Yet such grumbles about Britain's absentee landlord role pale into insignificance when set next to the bitter rifts over the budget that have engulfed the EU. The spectacular collapse of the summit in June over the 2007-13 budget has poisoned the atmosphere. In that meeting, Jacques Chirac stubbornly refused to compromise over France's agricultural subsidies and Mr Blair refused to give up Britain's budget rebate.
And while the politicians have been fiddling, the Eurozone's economy has been slipping into further disarray. The European Commission is now preparing to cut the zone's 2005 growth forecast to a meagre 1.5 per cent and warning of worse to come. The one success has been the agreement to start membership talks with Turkey. Yet even this symbolic move was marred by xenophobic posturing by some states, notably Austria.
Today's informal summit at Hampton Court is an opportunity for Mr Blair to salvage something from Britain's presidency. The meeting has been shortened to one day to ensure the contentious budget is kept off the agenda. Instead, we are told discussion will focus on Europe's response to globalisation. Agreement will be sought on a range of important issues from research and development to energy and demographics. This is likely to be less acrimonious than previous meetings. Germany, represented by the caretaker Chancellor Gerhard Schröder, is not going to make a fuss. And President Chirac has been making conciliatory noises this week about increasing EU investment in research - something designed to please Mr Blair. It seems European leaders at last believe they ought to agree on something - if only for appearances' sake.

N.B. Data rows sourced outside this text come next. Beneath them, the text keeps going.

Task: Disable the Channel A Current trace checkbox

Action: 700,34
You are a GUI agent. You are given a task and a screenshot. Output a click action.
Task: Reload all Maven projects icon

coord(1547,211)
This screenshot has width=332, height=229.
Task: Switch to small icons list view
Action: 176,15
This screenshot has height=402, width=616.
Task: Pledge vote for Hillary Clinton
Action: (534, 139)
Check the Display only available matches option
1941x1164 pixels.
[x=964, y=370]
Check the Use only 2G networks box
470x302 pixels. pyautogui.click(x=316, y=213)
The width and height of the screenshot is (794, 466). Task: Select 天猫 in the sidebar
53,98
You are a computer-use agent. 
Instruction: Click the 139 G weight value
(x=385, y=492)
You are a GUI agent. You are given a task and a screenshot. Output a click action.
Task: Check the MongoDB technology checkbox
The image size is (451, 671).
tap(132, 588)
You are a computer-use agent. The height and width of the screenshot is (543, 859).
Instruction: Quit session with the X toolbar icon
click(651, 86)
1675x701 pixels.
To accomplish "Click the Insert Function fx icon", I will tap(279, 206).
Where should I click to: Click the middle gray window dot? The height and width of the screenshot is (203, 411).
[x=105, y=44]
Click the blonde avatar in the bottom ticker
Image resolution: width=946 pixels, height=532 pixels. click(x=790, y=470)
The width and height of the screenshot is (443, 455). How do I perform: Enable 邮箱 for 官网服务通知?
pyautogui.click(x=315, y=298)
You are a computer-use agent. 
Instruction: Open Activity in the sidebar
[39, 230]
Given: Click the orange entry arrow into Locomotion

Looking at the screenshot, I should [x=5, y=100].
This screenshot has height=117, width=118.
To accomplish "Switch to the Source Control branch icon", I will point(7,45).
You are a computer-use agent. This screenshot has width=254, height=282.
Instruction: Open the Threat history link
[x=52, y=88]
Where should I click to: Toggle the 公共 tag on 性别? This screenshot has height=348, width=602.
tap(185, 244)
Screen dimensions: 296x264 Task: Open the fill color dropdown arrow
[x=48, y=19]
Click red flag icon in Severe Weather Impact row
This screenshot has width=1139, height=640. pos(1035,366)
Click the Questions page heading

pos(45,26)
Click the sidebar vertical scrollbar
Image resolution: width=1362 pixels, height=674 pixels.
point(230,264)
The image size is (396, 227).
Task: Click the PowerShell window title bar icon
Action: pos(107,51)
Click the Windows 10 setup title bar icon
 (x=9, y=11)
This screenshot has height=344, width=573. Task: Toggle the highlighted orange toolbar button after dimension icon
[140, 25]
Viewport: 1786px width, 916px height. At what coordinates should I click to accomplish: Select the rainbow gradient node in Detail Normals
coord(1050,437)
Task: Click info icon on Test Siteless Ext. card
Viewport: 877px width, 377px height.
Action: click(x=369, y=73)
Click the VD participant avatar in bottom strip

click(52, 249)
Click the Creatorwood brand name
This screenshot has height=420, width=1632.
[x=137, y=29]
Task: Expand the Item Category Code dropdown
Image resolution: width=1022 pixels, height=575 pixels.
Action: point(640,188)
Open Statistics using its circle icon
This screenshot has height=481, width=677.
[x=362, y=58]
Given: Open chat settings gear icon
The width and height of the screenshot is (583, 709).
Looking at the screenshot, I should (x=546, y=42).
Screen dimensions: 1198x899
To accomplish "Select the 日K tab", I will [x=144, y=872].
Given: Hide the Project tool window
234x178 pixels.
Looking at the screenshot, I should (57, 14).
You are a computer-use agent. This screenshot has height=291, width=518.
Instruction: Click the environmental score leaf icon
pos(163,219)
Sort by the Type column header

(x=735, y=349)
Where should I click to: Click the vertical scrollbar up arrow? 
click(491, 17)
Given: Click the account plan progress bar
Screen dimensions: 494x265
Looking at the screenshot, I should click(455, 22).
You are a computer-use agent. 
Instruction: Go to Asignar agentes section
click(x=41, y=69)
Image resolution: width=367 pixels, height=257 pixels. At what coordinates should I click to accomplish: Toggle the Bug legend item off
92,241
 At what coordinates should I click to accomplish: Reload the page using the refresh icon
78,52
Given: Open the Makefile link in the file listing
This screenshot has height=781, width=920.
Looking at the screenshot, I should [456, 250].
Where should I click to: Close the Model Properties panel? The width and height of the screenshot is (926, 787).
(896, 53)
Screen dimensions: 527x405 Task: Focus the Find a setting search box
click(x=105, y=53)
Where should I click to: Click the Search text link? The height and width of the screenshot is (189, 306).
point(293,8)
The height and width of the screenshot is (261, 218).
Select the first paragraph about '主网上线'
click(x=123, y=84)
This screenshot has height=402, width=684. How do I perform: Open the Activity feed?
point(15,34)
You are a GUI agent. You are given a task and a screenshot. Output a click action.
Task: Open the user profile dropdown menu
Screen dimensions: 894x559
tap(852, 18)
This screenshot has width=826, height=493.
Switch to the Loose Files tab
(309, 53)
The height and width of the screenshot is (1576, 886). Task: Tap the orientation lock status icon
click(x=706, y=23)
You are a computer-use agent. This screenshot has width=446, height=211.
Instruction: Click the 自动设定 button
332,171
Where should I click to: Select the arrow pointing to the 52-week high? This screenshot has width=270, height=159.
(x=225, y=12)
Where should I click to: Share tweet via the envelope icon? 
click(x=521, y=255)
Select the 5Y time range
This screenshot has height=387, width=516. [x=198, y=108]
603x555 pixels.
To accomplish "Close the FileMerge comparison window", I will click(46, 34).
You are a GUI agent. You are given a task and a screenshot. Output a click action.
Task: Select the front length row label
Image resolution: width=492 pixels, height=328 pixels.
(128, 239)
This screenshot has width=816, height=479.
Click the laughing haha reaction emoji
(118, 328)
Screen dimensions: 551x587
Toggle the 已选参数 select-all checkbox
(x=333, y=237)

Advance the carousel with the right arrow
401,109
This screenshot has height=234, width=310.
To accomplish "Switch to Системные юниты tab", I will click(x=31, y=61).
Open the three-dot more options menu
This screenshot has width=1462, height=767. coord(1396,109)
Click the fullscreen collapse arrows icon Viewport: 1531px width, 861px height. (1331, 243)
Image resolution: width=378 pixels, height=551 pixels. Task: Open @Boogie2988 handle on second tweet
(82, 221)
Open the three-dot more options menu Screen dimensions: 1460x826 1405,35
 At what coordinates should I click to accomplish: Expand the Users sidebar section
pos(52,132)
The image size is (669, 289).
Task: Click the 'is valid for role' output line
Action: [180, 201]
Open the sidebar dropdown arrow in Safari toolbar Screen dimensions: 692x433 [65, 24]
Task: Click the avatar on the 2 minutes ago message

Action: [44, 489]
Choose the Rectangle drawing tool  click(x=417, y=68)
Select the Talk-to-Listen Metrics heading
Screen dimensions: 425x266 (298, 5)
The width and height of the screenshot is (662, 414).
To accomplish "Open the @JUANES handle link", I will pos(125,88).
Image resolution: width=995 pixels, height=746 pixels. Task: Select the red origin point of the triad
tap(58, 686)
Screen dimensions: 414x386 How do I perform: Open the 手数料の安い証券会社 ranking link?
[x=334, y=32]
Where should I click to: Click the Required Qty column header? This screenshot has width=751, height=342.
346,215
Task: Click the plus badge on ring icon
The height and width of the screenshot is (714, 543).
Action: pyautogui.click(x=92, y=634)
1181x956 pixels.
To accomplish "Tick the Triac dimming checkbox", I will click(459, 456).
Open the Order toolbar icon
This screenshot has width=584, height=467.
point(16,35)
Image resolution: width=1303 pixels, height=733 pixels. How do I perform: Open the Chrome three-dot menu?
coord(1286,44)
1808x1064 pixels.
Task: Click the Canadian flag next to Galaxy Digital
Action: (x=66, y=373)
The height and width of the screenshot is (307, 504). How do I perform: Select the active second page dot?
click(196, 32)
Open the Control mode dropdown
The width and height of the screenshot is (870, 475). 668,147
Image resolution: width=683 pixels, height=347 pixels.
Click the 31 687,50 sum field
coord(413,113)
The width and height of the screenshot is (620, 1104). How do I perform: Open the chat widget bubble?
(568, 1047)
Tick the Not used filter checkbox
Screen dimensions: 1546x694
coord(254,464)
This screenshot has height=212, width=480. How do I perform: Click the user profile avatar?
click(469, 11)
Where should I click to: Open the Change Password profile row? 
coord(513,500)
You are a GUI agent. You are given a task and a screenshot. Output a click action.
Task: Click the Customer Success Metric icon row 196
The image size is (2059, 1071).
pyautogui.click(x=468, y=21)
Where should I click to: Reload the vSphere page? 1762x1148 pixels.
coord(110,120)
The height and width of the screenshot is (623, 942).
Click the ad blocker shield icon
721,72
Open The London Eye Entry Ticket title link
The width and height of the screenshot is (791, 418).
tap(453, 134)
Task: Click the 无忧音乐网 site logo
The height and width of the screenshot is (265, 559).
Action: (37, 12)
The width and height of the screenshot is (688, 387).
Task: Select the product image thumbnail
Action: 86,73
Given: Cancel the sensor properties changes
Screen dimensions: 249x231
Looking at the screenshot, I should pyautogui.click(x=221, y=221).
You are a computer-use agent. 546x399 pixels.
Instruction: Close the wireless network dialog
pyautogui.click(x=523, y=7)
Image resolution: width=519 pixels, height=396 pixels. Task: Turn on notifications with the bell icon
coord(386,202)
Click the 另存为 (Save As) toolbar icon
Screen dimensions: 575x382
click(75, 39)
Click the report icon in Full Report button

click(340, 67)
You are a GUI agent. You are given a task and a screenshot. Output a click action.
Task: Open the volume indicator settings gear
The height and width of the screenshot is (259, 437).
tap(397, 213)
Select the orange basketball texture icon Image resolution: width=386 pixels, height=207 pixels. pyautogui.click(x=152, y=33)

The real test for Britain's presidency will come at the planned summit in December. This will represent the last chance to reach a deal on the budget, weeks before Britain's six-month stint in charge comes to an end. Here the prospects of agreement are much less promising. The President of the Commission, Jose Manuel Barroso, has suggested revisiting the budget in 2009 as a price for getting a deal now. This may be a way forward - but by no means a clear-cut one. Only last week President Chirac blocked deeper EU concessions over farm trade, threatening to scuttle forthcoming world-trade talks. The competing visions of Europe's future remain almost painfully divergent.
As at home, Mr Blair is leaving it late in the day to achieve his goals. Today's summit is likely to end with a comforting level of consensus, but that should not be allowed to obscure the fact that Mr Blair is in danger of squandering Britain's fleeting EU stewardship.